Strong Towns Speaking Tour Coming to Easton and Other PA Cities

Strong Towns is one of my favorite blogs on cities and land use politics, so I’m excited to see that Charles Marohn is doing a speaking tour through PA. Here’s an important post Marohn did on the Ponzi scheme of exurban development. If you like real estate development and land use issues, you really need to check this out. In the Lehigh Valley he’ll be speaking in Easton and Lower Macungie Township.

From the inbox:

Curbside Chat with Strong Town’s Chuck Marohn

West Ward Neighborhood Partnership; a program of Community Action Committee of the Lehigh Valley, in cooperation with Envision Lehigh Valley, is hosting a Curbside Chat with Strong Towns; a non-profit organization from Minnesota, on Tuesday, January 8 at 6:00 pm. The presentation will be held in Oechsle Hall, Room 224, at Lafayette College. The event is free and open to the public. A social hour with refreshments will follow the presentation.

Please RSVP to Dennis Lieb at


  1. I find his website interesting.

    1. The system of urban financing he deplores in part 3 is what, essentially, you argue is a great system of national financing, since people are “paying us to borrow money.”

    2. He has a strong core point on the cost of infrastructure, but he draws the benefits too narrowly. The value of a street isn’t just the street, it’s the value of the network. Likewise the value of I-78 isn’t just in connecting Harrisburg with New York, but the national and regional ability to move commercial activity cheaply.

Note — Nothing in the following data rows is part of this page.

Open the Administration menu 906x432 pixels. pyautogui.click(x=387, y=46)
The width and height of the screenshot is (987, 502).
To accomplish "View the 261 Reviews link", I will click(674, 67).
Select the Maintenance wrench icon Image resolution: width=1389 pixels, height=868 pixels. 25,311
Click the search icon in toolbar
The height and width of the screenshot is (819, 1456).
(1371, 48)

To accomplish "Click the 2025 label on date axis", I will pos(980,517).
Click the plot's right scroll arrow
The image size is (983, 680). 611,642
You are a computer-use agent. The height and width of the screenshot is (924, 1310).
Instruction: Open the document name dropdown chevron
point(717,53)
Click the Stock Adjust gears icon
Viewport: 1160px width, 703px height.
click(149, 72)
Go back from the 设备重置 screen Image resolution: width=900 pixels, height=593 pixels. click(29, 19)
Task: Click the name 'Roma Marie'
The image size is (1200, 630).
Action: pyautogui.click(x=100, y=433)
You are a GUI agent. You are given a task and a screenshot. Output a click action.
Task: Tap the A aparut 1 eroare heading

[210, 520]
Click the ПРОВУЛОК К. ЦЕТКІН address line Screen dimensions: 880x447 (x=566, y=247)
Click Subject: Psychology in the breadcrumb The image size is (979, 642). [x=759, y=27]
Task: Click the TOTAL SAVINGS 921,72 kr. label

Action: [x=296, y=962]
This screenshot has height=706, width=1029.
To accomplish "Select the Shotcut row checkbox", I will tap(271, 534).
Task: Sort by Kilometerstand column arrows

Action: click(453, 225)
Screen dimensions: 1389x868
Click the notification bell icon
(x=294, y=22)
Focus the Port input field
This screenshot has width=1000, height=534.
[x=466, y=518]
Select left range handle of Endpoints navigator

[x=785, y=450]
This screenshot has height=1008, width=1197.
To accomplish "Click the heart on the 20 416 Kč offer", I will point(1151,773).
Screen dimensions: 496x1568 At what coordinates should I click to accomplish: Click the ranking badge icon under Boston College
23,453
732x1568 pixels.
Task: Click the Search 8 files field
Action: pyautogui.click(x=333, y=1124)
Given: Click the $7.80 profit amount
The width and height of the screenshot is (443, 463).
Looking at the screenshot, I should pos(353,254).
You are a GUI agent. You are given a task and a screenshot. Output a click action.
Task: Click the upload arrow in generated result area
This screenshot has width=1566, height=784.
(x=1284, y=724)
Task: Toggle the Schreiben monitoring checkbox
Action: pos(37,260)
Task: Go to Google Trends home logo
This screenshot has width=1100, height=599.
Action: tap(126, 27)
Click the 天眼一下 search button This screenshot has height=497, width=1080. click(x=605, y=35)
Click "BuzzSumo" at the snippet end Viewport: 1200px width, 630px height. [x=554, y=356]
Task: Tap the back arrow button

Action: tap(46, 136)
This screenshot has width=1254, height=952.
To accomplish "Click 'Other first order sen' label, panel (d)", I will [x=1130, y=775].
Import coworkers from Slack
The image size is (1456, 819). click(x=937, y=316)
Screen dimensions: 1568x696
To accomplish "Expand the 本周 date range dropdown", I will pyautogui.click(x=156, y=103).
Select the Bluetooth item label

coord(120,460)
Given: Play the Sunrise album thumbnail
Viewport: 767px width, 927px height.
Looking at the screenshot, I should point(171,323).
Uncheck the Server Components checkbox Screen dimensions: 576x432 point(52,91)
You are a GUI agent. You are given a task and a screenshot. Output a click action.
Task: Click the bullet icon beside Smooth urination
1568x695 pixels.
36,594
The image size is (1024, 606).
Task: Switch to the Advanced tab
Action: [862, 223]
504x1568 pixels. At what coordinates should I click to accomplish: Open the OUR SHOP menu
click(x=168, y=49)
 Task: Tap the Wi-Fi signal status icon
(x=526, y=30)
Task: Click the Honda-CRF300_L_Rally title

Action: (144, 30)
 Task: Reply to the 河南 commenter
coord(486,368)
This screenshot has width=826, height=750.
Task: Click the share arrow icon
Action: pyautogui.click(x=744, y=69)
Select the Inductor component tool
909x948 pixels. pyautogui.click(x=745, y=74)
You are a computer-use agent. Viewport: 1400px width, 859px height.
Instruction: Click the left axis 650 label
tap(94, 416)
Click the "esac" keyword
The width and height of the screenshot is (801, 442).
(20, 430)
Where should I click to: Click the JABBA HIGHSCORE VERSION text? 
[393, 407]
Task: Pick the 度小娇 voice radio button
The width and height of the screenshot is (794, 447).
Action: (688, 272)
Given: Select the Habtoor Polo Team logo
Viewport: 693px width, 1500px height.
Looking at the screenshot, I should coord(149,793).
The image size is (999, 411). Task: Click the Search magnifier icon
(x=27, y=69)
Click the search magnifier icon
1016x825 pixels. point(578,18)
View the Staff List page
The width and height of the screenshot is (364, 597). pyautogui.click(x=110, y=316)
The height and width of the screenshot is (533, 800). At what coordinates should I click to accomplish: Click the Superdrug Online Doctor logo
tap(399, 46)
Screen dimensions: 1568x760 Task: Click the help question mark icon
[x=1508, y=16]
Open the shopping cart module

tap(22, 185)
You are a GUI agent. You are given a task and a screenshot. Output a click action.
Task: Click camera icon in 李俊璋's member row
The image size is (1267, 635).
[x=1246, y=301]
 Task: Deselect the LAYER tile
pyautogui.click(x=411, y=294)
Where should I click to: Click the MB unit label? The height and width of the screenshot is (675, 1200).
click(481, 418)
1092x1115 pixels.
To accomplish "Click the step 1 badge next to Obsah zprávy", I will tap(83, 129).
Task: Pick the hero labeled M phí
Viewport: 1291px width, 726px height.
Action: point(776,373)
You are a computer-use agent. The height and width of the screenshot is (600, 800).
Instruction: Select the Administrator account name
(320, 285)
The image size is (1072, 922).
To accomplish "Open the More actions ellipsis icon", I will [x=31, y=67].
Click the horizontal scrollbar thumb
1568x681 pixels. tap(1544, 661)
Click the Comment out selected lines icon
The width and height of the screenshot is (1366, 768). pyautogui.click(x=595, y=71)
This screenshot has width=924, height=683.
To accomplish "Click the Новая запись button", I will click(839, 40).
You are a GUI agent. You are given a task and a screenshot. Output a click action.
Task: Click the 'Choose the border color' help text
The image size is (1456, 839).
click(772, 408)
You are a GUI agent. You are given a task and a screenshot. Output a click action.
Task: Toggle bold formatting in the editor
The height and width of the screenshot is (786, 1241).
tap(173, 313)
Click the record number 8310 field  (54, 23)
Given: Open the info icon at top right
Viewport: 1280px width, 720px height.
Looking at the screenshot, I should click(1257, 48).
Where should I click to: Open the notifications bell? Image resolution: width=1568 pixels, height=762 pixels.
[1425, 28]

    3. He more of a builder of train sets than towns. Big cities were small cities once, and he ignores how and why towns change. Mostly, the word JOBS never appears in his analysis of why towns fade. It is as if all you need for prosperity is a bunch of people in cute buildings saying hi to each other over coffee. His historical analysis of the per credit world is weak, at best.

    Redmond WA is a suburb that probably isn’t failing. Why lump it in with Tamaqua?

    4. If what he says is true, why would any city want to annex surrounding towns?

    • Jon Geeting says:

      There are a number of things I don’t think he’s right about, but I think he brings a valuable critique of engineers that is powerful coming from an engineer.

      I don’t think there’s anything wrong with national financing as such. One thing not to like about it is that it enables states and localities to make bad transportation and land use choices, but I see that as a case for electing better politicians and working to change the dominant views of planning elites.

      The reason to annex surrounding towns is to regionalize the scope of land use planning. As he points out, the economic growth from suburban development is real – it’s just short-lasting. There are powerful incentives for politicians to zone for exurban development. Regional land use planning is needed to curtail those kinds of decisions that are good for one small area of a region for a short amount of time, but bad for regions over the long term.

  2. Apparently by doing an annexation they would also be accepting certain fiscal doom. But at least the land use would be nice!

    Cities that make things and make money often don’t look nice. He’d fit in well in Italy. Just to pick three American spots–San Jose, Houston, and Dallas–none would meet his rigid criteria for sustainable and the non-wholesome/car-friendly appearance of each would likely make him sad. Certainly with the first–is there a place in this hemisphere that does more to promote commerce, technology, and advances in quality of life? How long does something have to last before it is “long lasting” or “sustainable?” Is San Jose a passing fad?

    • Jon Geeting says:

      I would argue that those places are successful in spite of bad land use choices, and would be even more successful with better land use policy. The Bay Area in California is the ultimate example of a place that could be even more productive with greater population density.

  3. I think what you are describing is the difference between success and optimization.

    Water is a real and significant limitation on growth in California. Better land use and more efficient agriculture would help. But California remains a good place for high tech business because success means access to an exclusive set of rewards. Pedestrian friendly or dense growth planning do little for that.

    • Jon Geeting says:

      I think it is a good place for high tech business because…it is a good place for high tech business. Now that the production cluster is there already, it makes sense for tech firms and people with the relevant skills to live near it. If Bay Area land use regulations are changed so that many more people can enjoy living in that highly prosperous area, then the region and the country will be more productive for it.